Today has been blog maintenance day. I’ve been tidying up some things behind the scenes here at FtB, and I’m also almost done with a chore over on ScienceBlogs. Some of you who’ve been around for a while know that 5 years ago, National Geographic took over the management of Sb (it’s one of the things that prompted Ed Brayton and I to move out, since they were going to have some new policies), and one of the first things they did was update the blogs there to WordPress.
In my case, they botched it. My site was so huge and full of comments that their scripts weren’t able to cope, and while they got my posts updated, mostly, they butchered the comments: an unknown number of comments were outright lost (I estimate somewhere around half a million to a million; don’t be surprised, we’re approaching a million comments on FtB Pharyngula soon), and another 750,000 were erroneously flagged as spam, and hidden away in the spam queue. Easy to handle, right? Just approve all those mistakenly filtered comments, and voila! Done!
Except…I don’t have direct access to the database, so I can’t just charge in and approve all those records through MySQL. No, I have to do it through the WordPress interface, which is limited to doing 250 comments at a time. It’s 3 clicks of the mouse to approve 250 comments, but 750,000 comments? You do the math. So what I do is once or twice a week, I sit down and plod through a thousand or two comments. When I feel like it. It’s really boring, so there are long lapses where I just let it go.

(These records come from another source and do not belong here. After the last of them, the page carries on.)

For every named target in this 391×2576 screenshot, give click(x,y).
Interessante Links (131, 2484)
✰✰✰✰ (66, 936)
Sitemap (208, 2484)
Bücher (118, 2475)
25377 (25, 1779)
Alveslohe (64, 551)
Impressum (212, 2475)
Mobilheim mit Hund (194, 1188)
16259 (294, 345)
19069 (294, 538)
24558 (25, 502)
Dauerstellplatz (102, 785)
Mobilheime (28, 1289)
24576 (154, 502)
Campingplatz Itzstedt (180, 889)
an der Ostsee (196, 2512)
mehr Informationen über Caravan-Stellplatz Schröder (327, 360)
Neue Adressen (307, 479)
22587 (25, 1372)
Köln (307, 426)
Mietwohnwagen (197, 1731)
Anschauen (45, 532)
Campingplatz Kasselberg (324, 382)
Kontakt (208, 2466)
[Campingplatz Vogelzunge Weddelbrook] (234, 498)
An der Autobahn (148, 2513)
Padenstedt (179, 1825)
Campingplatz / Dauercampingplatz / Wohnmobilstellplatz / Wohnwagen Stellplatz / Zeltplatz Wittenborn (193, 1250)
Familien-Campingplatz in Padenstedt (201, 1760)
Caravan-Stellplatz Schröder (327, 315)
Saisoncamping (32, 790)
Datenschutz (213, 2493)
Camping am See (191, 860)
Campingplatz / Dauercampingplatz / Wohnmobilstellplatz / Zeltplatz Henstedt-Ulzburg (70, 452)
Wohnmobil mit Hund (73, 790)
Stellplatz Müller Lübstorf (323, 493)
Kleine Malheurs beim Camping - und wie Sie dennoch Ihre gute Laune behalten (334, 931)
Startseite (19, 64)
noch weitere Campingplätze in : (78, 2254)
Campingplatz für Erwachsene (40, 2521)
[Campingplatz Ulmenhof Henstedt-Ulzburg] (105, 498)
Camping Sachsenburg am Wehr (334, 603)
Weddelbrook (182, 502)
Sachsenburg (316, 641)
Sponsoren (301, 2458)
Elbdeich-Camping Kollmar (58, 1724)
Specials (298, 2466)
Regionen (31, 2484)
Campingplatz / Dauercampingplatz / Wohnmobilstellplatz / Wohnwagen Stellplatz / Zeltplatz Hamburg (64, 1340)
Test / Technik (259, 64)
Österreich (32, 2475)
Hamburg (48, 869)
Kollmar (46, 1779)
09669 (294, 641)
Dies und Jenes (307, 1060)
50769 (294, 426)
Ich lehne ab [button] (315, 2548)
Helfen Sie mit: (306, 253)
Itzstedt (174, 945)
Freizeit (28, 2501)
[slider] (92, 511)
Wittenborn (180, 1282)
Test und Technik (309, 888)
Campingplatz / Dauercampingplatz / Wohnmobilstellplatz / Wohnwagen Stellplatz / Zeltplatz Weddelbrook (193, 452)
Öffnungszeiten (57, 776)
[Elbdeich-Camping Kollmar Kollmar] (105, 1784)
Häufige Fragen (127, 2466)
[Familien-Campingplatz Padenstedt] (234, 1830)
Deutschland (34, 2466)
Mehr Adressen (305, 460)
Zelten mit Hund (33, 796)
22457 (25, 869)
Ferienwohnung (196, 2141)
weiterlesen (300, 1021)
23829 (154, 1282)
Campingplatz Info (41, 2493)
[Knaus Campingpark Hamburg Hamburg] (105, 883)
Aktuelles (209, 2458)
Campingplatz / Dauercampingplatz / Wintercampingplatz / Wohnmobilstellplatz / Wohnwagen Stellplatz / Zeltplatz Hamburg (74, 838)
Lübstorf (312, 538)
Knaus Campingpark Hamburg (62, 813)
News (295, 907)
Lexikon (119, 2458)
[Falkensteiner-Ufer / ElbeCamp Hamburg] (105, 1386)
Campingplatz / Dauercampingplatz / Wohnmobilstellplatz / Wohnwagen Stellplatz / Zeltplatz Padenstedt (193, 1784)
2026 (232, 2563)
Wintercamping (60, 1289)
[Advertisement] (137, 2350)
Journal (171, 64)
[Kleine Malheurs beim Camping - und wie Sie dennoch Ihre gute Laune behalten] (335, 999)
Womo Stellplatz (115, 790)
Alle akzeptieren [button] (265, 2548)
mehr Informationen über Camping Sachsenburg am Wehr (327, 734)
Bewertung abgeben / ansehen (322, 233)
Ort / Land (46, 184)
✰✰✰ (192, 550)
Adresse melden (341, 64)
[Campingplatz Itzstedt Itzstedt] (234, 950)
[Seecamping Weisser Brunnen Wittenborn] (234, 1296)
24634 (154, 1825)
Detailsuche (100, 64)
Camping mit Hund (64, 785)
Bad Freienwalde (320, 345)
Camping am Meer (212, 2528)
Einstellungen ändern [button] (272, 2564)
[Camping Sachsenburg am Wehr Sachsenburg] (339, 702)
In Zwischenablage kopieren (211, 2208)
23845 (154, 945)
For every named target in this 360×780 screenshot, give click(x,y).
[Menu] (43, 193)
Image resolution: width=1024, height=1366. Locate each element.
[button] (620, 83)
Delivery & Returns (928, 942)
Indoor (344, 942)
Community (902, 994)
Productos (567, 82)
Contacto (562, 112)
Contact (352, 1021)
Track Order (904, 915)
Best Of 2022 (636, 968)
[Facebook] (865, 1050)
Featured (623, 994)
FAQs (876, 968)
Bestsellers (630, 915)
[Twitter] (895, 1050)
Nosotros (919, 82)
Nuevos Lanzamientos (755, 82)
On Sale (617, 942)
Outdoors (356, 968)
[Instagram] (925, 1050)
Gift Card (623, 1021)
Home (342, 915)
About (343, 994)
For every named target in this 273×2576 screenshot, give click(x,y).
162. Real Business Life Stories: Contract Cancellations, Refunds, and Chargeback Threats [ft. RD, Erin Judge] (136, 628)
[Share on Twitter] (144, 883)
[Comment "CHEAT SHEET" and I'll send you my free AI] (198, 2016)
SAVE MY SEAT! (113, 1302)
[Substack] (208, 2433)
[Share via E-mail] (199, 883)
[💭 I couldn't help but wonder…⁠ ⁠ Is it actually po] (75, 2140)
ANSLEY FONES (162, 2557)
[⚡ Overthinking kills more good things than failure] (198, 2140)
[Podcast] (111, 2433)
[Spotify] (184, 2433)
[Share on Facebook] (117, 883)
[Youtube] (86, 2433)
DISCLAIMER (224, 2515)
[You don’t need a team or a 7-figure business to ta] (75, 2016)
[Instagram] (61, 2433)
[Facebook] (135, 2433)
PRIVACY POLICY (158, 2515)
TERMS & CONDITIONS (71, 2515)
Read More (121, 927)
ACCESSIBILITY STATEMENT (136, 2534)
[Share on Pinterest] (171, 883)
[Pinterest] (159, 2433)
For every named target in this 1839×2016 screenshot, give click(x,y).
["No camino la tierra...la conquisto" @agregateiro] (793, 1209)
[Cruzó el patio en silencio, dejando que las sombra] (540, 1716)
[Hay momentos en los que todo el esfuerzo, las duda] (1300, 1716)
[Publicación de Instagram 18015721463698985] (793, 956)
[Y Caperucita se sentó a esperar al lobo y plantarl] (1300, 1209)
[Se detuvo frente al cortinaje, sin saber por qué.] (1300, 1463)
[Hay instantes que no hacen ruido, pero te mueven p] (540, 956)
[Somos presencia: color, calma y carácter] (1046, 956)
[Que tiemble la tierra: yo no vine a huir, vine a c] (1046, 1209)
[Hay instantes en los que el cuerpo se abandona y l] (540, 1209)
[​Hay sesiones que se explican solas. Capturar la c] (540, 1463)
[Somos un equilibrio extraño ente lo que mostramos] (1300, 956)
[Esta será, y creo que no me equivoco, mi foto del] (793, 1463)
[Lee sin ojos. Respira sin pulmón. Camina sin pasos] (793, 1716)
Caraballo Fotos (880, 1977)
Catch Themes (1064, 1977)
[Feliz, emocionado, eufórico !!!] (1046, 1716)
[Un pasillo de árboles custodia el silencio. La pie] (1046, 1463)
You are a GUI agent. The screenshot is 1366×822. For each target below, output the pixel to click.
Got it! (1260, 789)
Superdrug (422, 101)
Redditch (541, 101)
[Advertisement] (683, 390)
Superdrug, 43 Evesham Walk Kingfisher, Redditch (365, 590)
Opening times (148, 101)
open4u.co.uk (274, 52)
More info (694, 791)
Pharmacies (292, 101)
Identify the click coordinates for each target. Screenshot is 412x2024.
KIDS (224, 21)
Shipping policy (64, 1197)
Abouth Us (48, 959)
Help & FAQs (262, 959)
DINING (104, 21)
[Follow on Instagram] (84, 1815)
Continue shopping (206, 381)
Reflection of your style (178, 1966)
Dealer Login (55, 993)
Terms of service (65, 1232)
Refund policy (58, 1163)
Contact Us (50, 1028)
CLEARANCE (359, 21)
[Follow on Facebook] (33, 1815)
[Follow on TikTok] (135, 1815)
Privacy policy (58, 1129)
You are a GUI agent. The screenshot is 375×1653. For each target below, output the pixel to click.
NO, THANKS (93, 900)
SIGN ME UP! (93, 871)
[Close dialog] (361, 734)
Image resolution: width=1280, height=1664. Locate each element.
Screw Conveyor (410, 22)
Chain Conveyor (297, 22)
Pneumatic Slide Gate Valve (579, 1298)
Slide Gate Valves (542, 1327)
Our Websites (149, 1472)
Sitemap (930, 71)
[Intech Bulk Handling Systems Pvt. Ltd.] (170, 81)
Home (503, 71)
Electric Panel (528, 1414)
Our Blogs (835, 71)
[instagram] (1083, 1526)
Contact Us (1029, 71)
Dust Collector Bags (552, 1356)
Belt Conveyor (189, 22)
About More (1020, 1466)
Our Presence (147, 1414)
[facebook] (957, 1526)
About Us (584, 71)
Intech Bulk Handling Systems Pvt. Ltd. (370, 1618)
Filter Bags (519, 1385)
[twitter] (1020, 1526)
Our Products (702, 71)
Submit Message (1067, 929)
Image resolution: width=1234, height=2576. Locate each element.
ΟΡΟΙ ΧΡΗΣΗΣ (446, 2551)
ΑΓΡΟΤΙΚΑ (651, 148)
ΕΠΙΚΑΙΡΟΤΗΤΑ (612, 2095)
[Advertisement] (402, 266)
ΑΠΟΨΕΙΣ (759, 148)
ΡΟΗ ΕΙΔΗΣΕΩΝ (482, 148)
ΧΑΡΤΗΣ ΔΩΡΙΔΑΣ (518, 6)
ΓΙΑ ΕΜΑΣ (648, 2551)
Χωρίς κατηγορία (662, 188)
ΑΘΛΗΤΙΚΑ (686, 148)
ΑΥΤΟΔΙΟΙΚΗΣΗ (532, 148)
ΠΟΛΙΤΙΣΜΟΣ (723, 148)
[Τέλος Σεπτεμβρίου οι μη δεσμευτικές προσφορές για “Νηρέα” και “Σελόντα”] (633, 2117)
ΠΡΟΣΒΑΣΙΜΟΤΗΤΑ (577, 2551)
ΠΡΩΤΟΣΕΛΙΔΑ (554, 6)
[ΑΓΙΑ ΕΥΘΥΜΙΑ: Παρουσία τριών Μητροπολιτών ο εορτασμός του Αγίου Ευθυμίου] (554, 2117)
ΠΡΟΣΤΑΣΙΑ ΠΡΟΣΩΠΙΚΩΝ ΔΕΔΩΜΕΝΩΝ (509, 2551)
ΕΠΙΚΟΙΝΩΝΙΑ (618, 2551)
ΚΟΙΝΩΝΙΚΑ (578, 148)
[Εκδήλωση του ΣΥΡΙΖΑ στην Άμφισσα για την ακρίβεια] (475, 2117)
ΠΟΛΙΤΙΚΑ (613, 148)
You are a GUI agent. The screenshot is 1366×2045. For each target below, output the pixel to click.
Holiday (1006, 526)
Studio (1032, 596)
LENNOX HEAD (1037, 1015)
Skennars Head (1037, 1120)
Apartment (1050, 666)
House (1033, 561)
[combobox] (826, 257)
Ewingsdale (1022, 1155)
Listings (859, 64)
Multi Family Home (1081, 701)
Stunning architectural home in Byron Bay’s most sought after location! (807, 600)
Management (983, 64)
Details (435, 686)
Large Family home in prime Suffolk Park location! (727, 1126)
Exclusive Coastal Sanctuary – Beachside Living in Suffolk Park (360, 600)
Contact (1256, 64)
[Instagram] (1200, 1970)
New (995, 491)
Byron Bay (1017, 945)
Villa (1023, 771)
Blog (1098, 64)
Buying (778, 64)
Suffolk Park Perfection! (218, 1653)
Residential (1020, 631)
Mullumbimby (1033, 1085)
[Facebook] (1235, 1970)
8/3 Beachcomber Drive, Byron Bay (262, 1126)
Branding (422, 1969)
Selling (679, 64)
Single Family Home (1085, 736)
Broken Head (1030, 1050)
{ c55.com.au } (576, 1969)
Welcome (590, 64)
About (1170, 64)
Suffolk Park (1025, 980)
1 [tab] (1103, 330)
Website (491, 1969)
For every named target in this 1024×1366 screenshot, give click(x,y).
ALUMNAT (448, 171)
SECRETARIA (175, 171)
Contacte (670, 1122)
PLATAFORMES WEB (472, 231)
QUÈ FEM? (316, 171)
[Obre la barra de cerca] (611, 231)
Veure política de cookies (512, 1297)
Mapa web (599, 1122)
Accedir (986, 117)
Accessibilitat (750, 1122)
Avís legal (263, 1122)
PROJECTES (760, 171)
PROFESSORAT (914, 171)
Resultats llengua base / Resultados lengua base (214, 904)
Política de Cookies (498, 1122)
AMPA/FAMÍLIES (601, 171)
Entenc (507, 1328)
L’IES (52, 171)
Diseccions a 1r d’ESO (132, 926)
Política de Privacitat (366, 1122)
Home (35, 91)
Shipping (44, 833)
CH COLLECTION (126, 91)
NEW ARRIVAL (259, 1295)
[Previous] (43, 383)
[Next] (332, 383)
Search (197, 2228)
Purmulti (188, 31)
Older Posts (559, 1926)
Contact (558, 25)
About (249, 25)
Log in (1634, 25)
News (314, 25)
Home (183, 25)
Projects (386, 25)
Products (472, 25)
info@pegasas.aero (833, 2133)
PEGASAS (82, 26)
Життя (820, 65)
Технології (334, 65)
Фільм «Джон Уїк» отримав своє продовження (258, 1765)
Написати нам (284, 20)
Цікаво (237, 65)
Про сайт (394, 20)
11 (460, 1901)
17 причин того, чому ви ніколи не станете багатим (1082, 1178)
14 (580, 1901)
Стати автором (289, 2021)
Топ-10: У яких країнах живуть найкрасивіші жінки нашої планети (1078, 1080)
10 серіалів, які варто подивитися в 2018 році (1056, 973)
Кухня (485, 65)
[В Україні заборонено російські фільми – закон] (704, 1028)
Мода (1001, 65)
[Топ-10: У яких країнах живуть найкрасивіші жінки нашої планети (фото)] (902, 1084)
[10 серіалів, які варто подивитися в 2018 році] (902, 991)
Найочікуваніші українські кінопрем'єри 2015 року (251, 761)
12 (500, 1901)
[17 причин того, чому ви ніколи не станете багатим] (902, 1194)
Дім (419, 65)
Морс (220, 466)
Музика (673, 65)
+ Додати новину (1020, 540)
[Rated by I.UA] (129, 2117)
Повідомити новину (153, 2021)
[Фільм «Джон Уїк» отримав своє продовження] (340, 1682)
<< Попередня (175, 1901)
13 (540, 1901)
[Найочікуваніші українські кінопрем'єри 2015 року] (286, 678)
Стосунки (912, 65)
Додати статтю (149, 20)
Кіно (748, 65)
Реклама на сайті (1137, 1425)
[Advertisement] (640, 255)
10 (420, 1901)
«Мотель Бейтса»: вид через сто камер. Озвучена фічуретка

But today, I got it down to just 20,000 comments held up, so I was going to power through and get ’em all done at last.
But…boring. Easily distracted.
So anyway, while doing all of that stuff, I ran across this old post of mine that made me chuckle. I’m writing about this woman who has been stalking me for decades. Decades, I tell you! Since 1957! It’s amazing how much similarity there has been in our lives. And then I realized that post was written ten years ago…and she’s still here.
Shhh. She’s in the next room. Don’t make a noise or she might notice. My knee is acting up, or I’d try to sneak out and make a run for it. Maybe you can get away for me and come back with help.
She just went into the kitchen. There are knives there. I’m so afraid.